*Required action*
Only the lines from the one with "Screen dimensions: 1361x712" to the end of the data, both ends included, should be output, exactly as they stand and without pictures.

Available data: Begin

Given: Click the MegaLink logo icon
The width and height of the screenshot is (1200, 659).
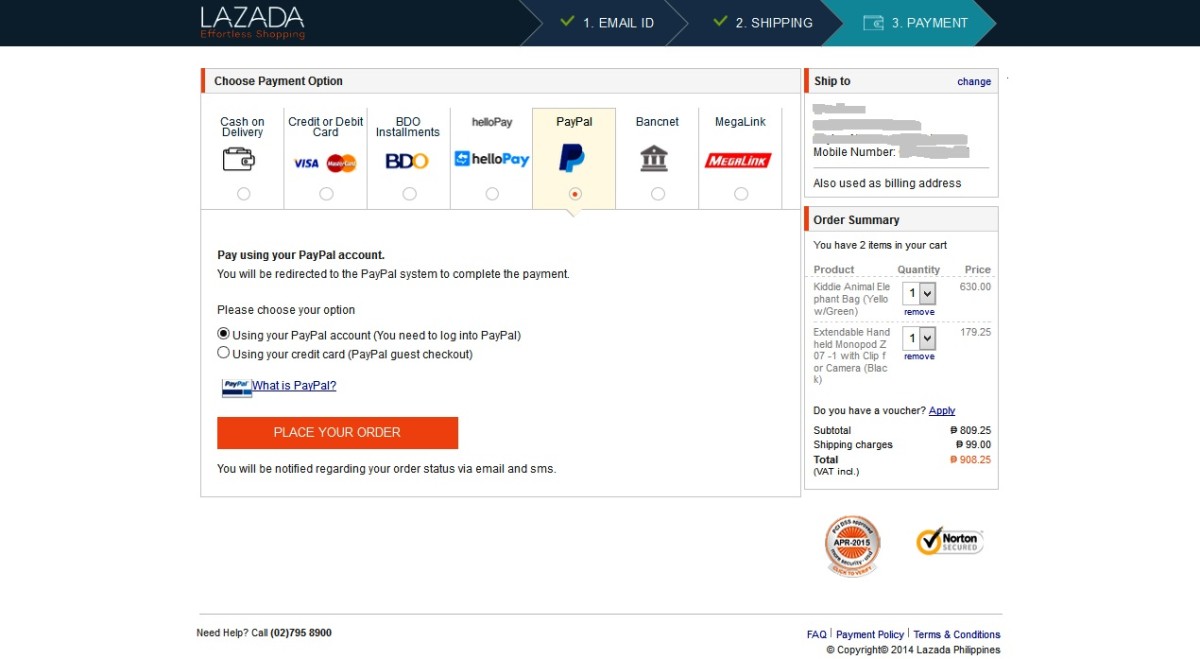Looking at the screenshot, I should point(738,160).
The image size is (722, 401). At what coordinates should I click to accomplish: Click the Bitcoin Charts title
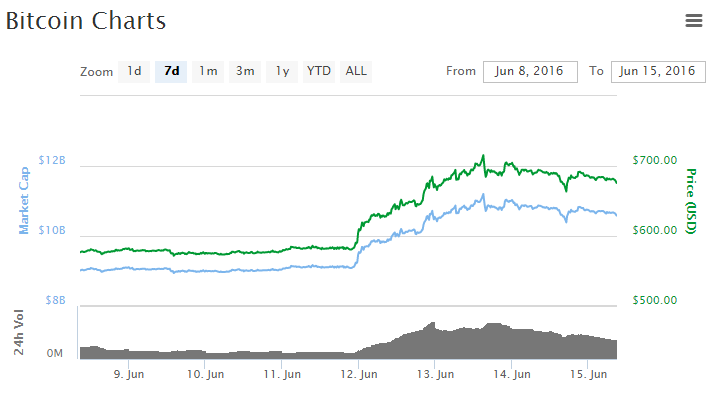point(86,21)
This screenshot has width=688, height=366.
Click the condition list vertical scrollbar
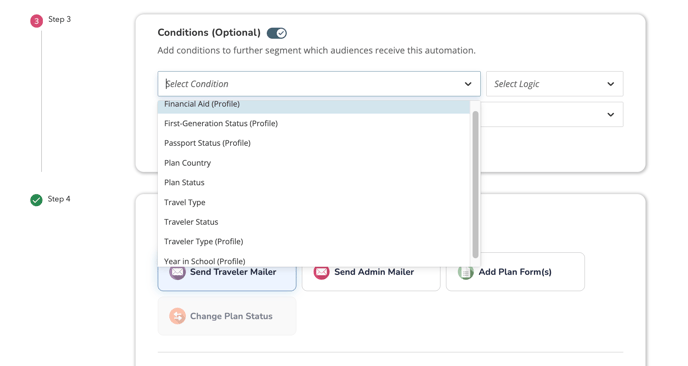(x=475, y=184)
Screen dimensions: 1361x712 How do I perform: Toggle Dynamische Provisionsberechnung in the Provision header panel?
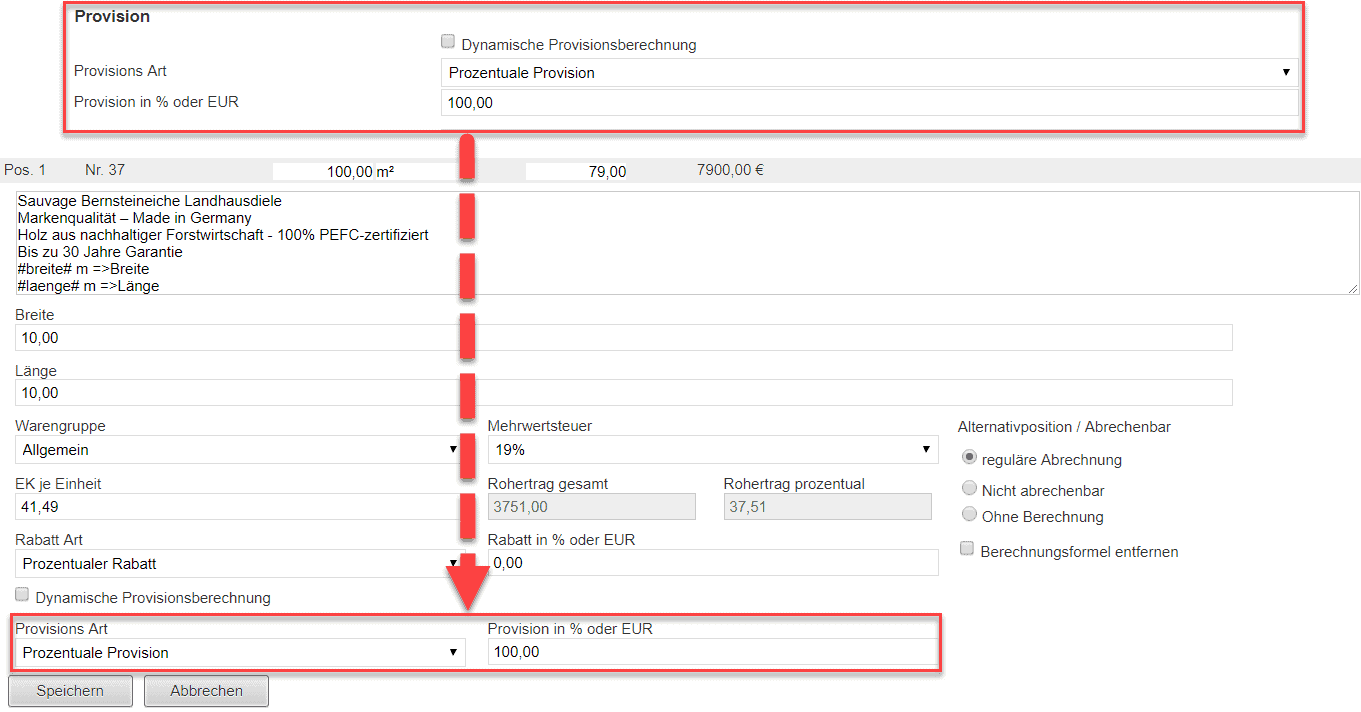[x=448, y=43]
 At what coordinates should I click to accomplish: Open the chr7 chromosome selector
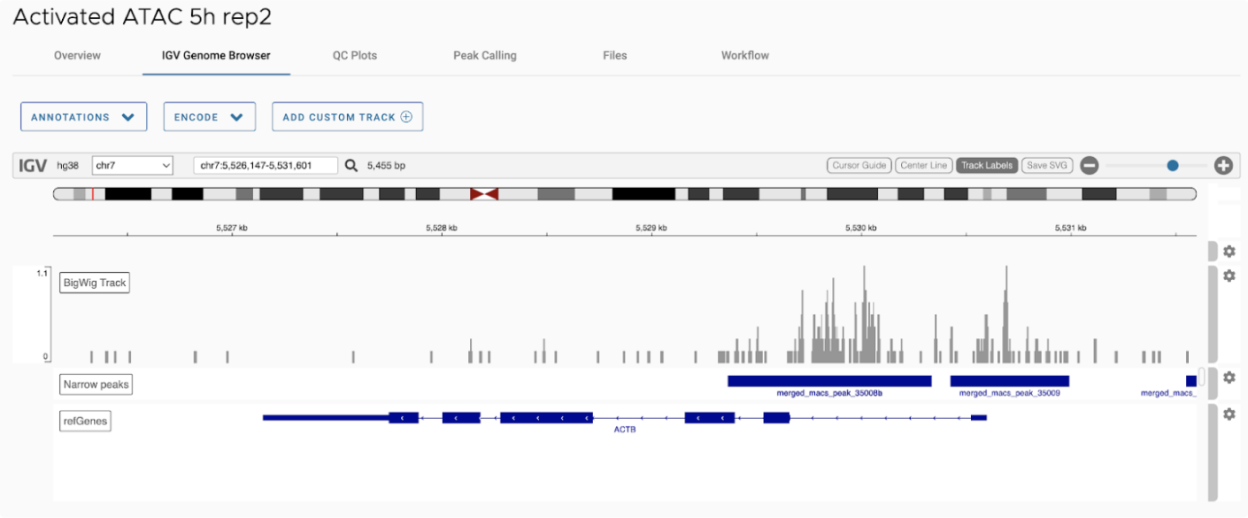point(133,166)
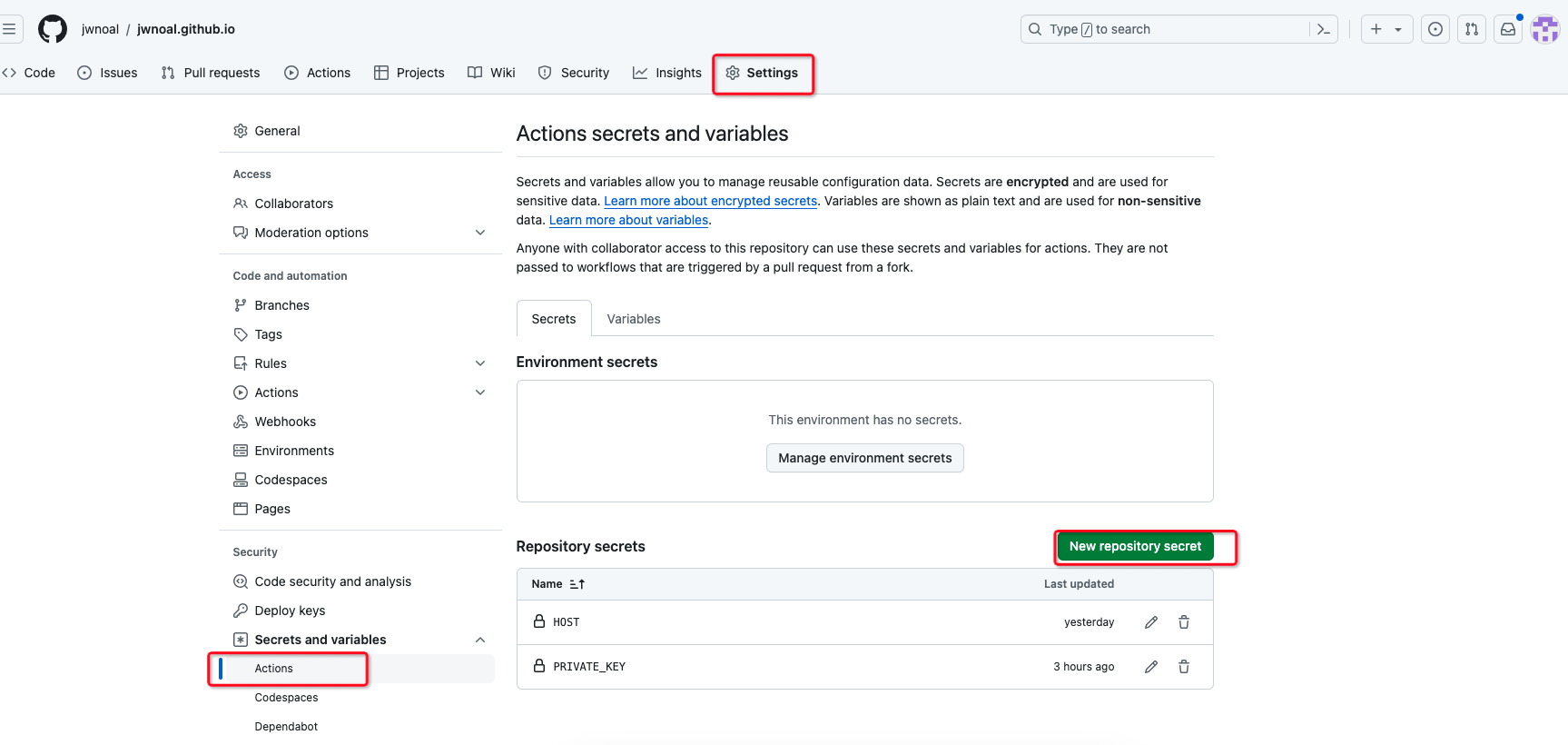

Available data: End

*Task solution*
Screen dimensions: 1361x712 How do I perform: Toggle Dynamische Provisionsberechnung in the Provision header panel?
[x=448, y=43]
 At what coordinates should I click to accomplish: Open the chr7 chromosome selector
point(133,166)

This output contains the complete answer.